Two totally, completely, absolutely unrelated stories

#1

This story about the (ex-)casting director of the Hobbit's already a couple days old, but I wanted to respond to one part of what's been the popular response. It comes in the headline on Salon, actually:

A woman says she was denied a job as an extra for not being light-skinned -- was it wrong or just authentic?

Clearly, "authentic" is being deployed problematically, here. First, this is a fictional myth, and so the standard of authenticity is highly interpretive. But more importantly, "authentic" shouldn't be used to cover-up or ignore the racist politics of the source text. And, headline aside, Salon gets this part right:

The kerfuffle over "The Hobbit's" tactless casting call -- with its obvious and utterly unnecessary skin tone limiting of would-be applicants -- serves an uncomfortable reminder of the not-so diverse realm of the Tolkienverse. [...] As my colleague Laura Miller says, 'There's a criticism that there's a crypto racial thing in the darker-skinned orcs and the southern men.'

My only disagreement would be with the "crypto" part. Really? "Crypto" makes me think that it's subtle and/or unintentional. And I don't think it's either.


#2

This story, which is about the racialized casting of Victoria Secret models, is a bit older but hasn't, as far as I can tell, gotten as much play.

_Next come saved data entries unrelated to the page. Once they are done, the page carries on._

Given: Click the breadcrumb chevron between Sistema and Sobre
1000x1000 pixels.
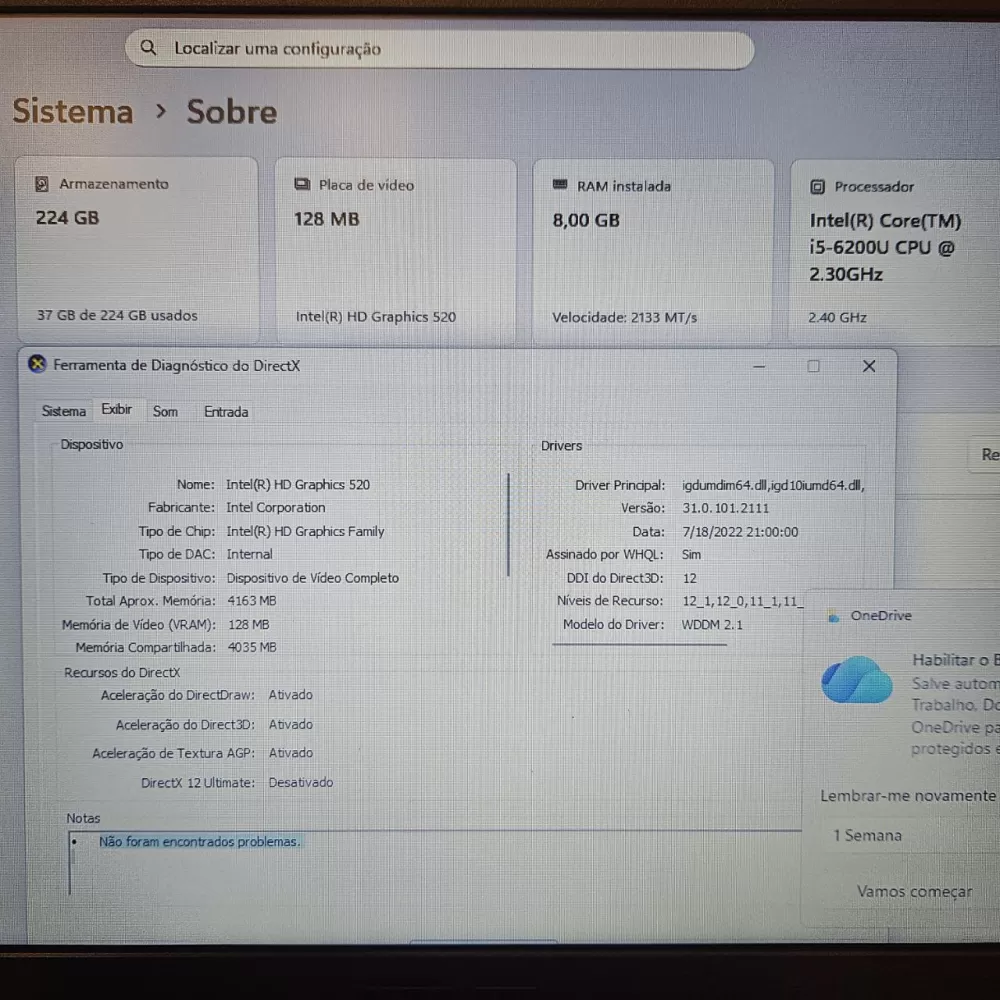Looking at the screenshot, I should click(161, 112).
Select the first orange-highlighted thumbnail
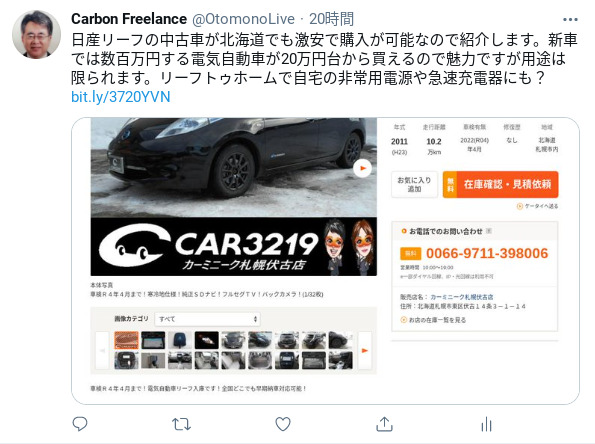Image resolution: width=595 pixels, height=444 pixels. click(x=126, y=340)
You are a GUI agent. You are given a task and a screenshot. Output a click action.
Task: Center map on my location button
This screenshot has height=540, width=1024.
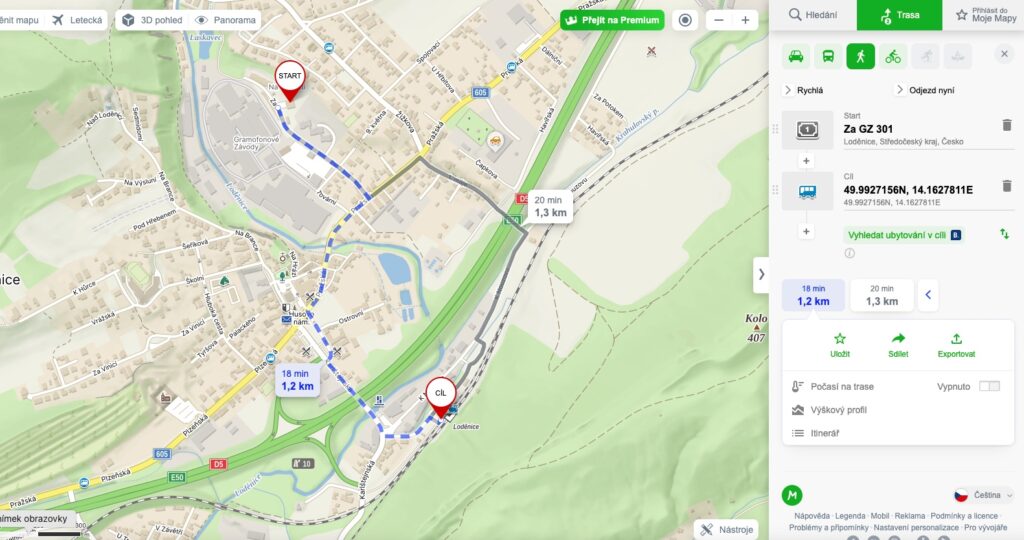(x=685, y=20)
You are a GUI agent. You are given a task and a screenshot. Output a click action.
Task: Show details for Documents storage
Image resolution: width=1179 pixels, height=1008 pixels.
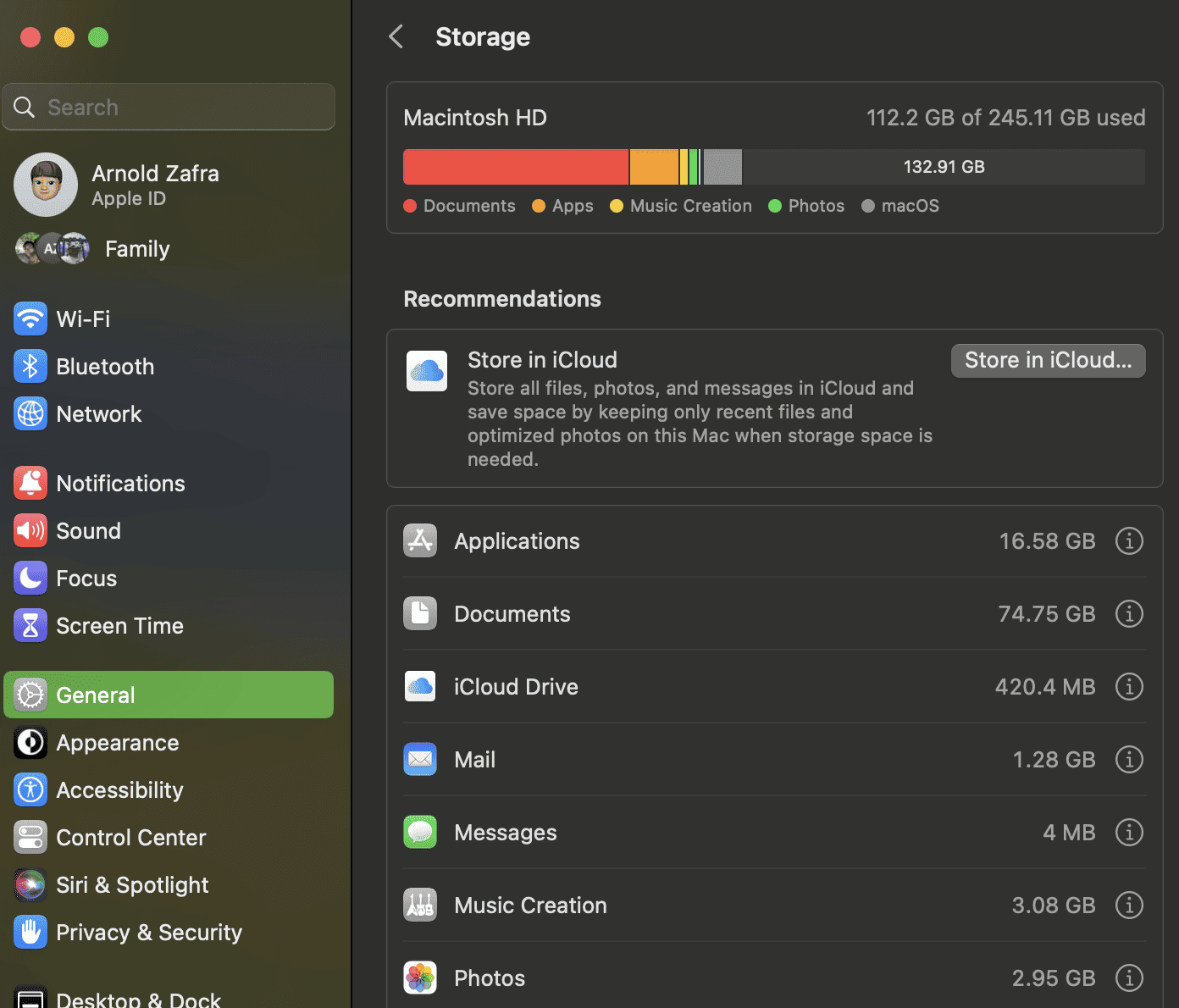click(1129, 613)
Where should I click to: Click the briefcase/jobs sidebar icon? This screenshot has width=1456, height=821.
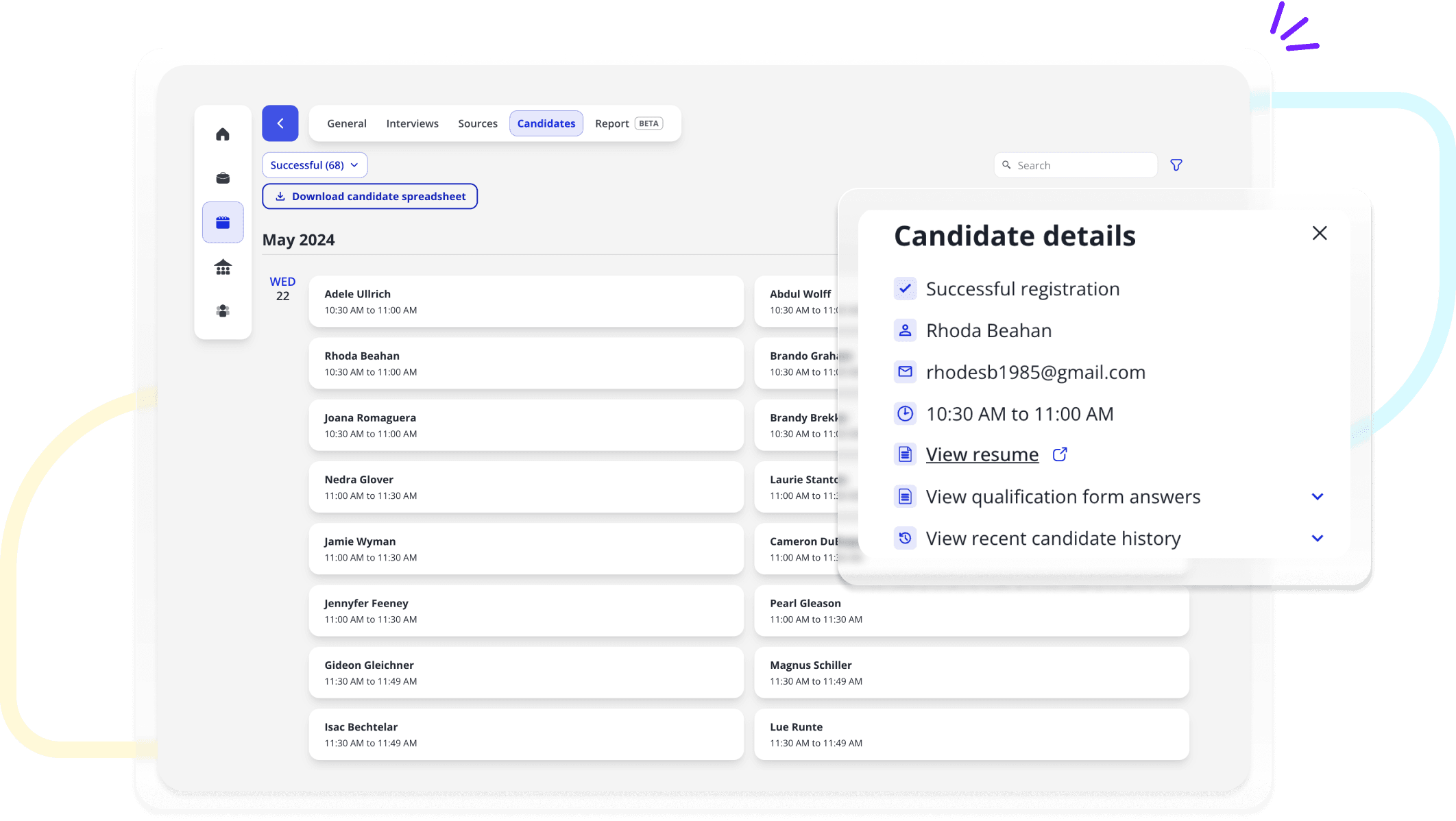pyautogui.click(x=224, y=178)

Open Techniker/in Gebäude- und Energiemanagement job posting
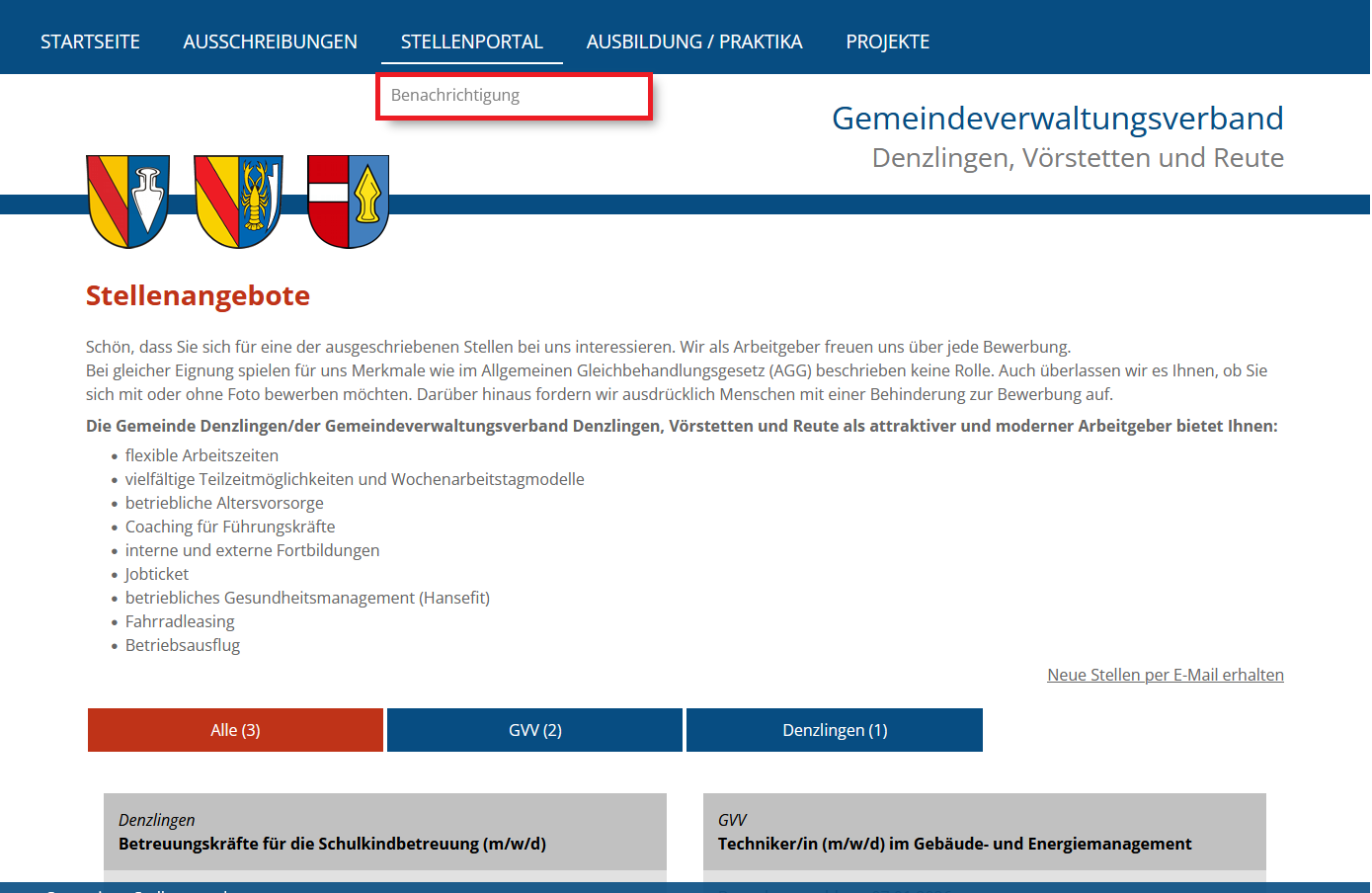tap(954, 844)
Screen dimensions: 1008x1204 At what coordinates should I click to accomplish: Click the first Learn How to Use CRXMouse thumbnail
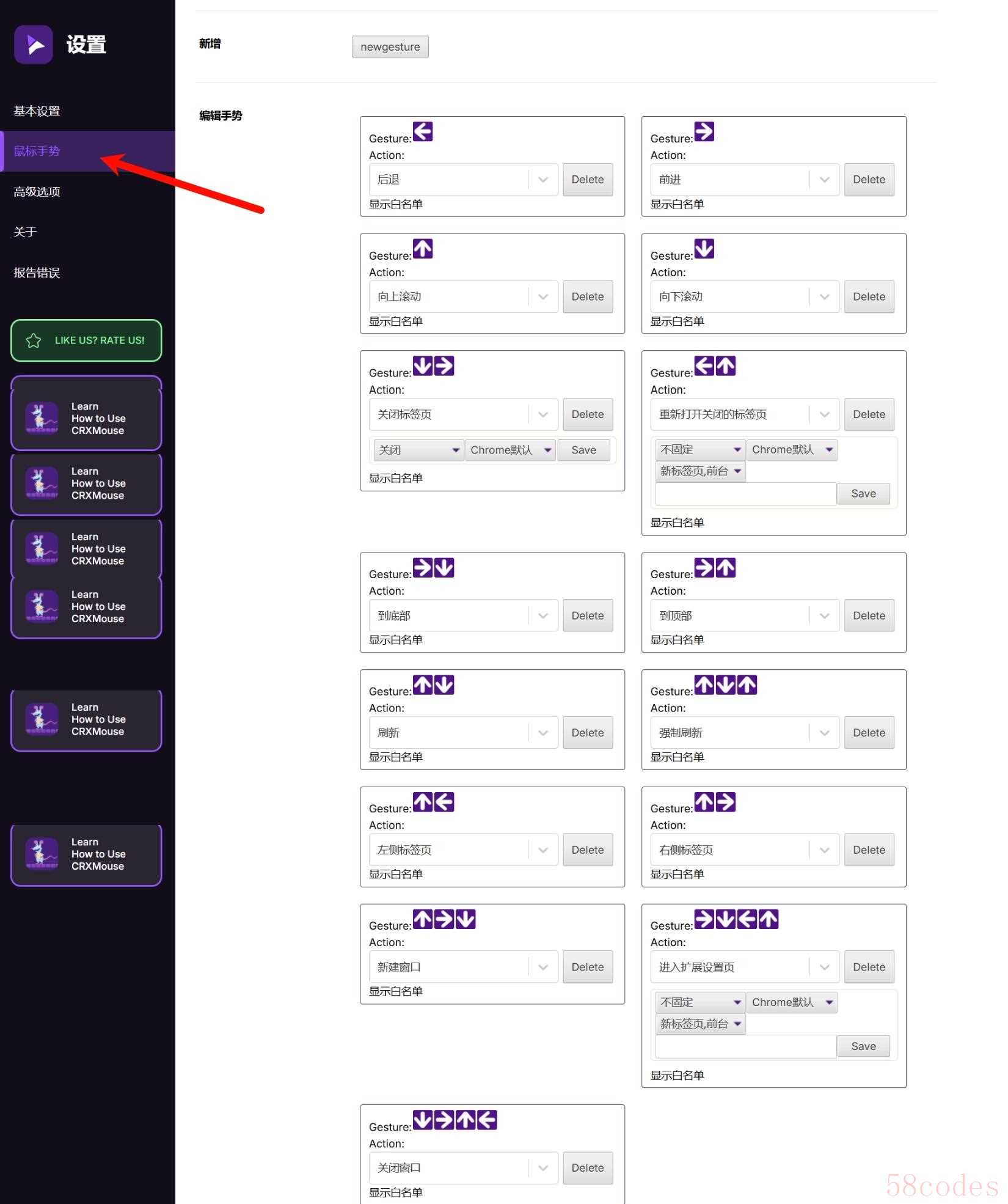[42, 419]
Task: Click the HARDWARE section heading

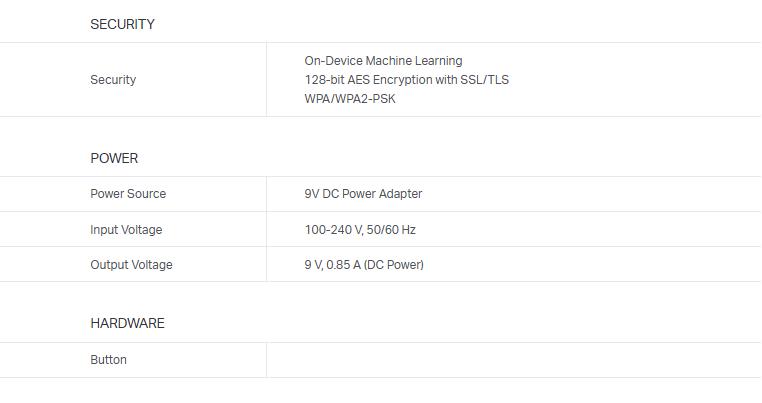Action: pyautogui.click(x=127, y=324)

The Victoria Secret Fashion Show, which aired last night on CBS, opened with a complete line up of light skinned models.While dark skinned models were sprinkled throughout the show, they seemed to have lined them up so they could all be part of the “Wild Things” segment of the show [...] Yes, wild things… that included tribal dancers and all the models of color in the show.

I'm not aware of CBS or Victoria Secret's response to the complaint that dark-skinned models were uniformly exoticized - and that the white models were uniformly not - but I wouldn't be surprised if the same defense of "authenticity" were made.